2014-04-16T09:24:42+00:0016 avril 2014|

Reprise du paiement des salaires en cas d’inaptitude

A défaut de reclassement, de licenciement pour inaptitude physique notifié à l’issue du délai d’un mois à compter de la date de la visite de reprise, l’employeur doit reprendre le versement du salaire. Cette obligation prévue par l’article L 1226-4 du Code du travail s’impose quelle que soit l’origine de l’inaptitude, que celle-ci soit temporaire ou définitive et même si le salarié est déclaré inapte à tout emploi dans l’entreprise.

Le versement du salaire doit être repris même si la procédure de licenciement est en cours à cette date (Cass. Soc., 23 mars 2011, n°10-10.896), ou si le salarié a refusé un poste de reclassement (Cass. Soc., 18 avril 2000, n°98-40.314).

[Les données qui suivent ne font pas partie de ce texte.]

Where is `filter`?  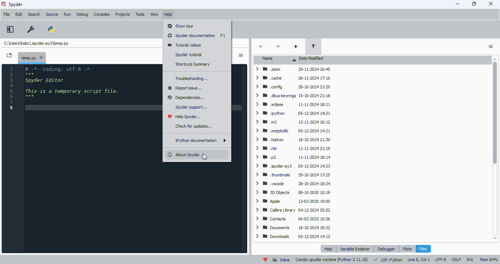 filter is located at coordinates (314, 47).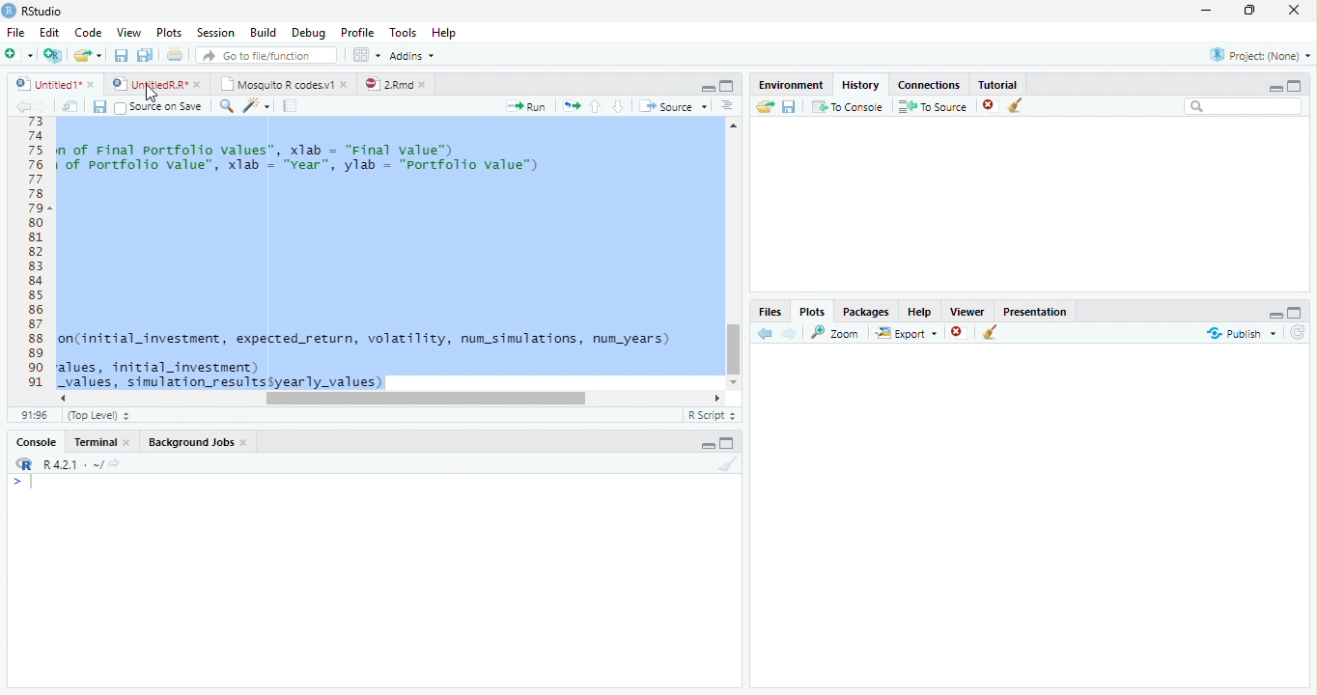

L’employeur ne peut substituer à cette obligation de reprise du paiement du salaire le paiement d’une indemnité de congés payés non pris, ni contraindre le salarié à prendre ses congés (Cass. Soc., 3 juillet 2013, n°11-23.687).

Le délai d’un mois court à compter de la date à laquelle le médecin du travail déclare le salarié inapte : soit le second examen médical en cas d’inaptitude définitive, soit l’examen unique constatant que le maintien du salarié à ce poste entraîne un danger immédiat pour la santé et la sécurité de l’intéressé ou celle d’un tiers (Cass. Soc., 6 février 2008, n°06-45.551).

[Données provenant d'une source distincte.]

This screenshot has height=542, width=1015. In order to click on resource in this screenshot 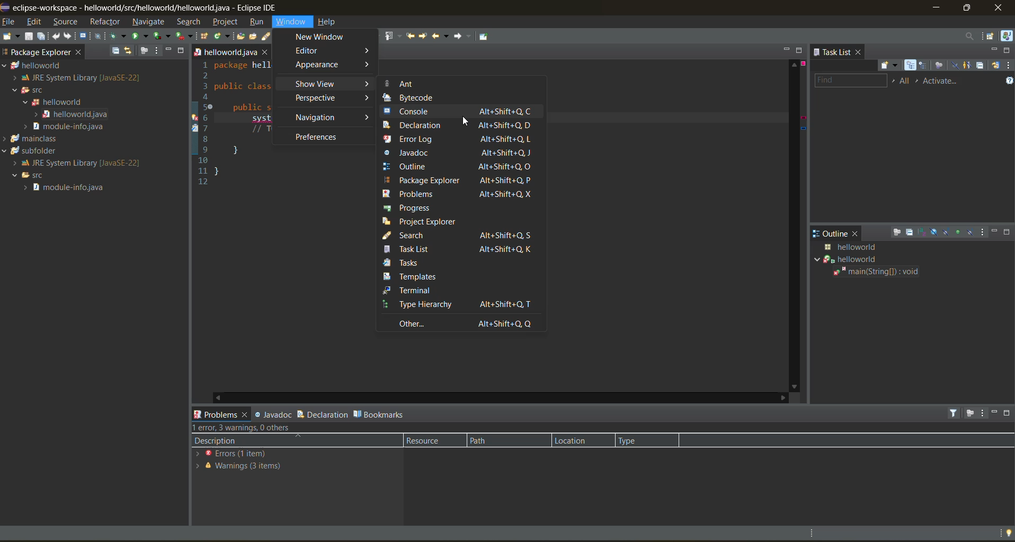, I will do `click(427, 442)`.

Si l’employeur manque à son obligation de payer le salaire au bout d’un mois, le salarié peut saisir le juge prud’homal pour obtenir le paiement de sa rémunération ou faire constater la rupture du contrat de travail, qui produit les effets d’un licenciement sans cause réelle et sérieuse et ouvre droit au paiement du salaire jusqu’à la date de la rupture.

Si le licenciement a déjà été prononcé, le salarié peut réclamer également la réparation du préjudice résultant de ce manquement ; mais ce dernier ne prive pas dans ce cas le licenciement de cause réelle et sérieuse.

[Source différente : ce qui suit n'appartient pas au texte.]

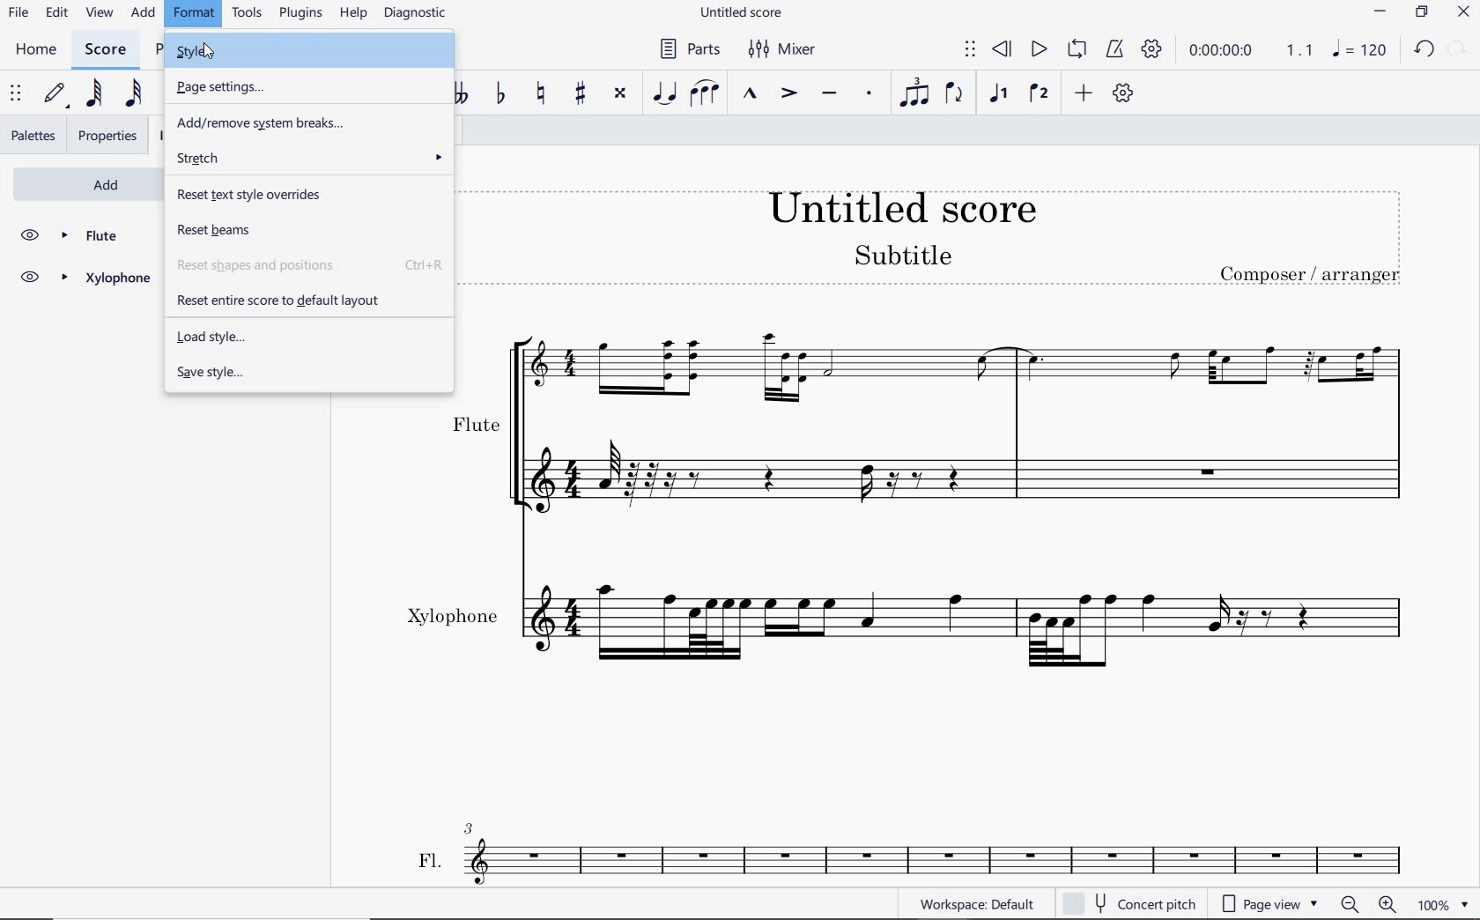  Describe the element at coordinates (938, 418) in the screenshot. I see `FLUTE` at that location.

L’avis médical d’aptitude (ou d’inaptitude) peut être contesté par l’employeur ou par le salarié devant l’inspecteur du travail dont relève l’entreprise, dans un délai de 2 mois, par lettre recommandée avec avis de réception contenant les motifs de la contestation. L’inspecteur du travail se prononce après avis du médecin-inspecteur du travail. Sa décision peut elle-même être contestée dans un délai de 2 mois devant le ministre chargé du travail. Ces voies et délais de recours sont mentionnés sur l’avis délivré par le médecin.

Si l’inspecteur reconnaît le salarié apte, l’employeur ayant affecté l’intéressé à un poste de reclassement doit le réintégrer. Si le salarié a été licencié, la décision de l’inspecteur du travail de le reconnaître apte (ou celle annulant sur recours contentieux sa confirmation de l’inaptitude) ne rend pas le licenciement nul mais sans cause réelle et sérieuse.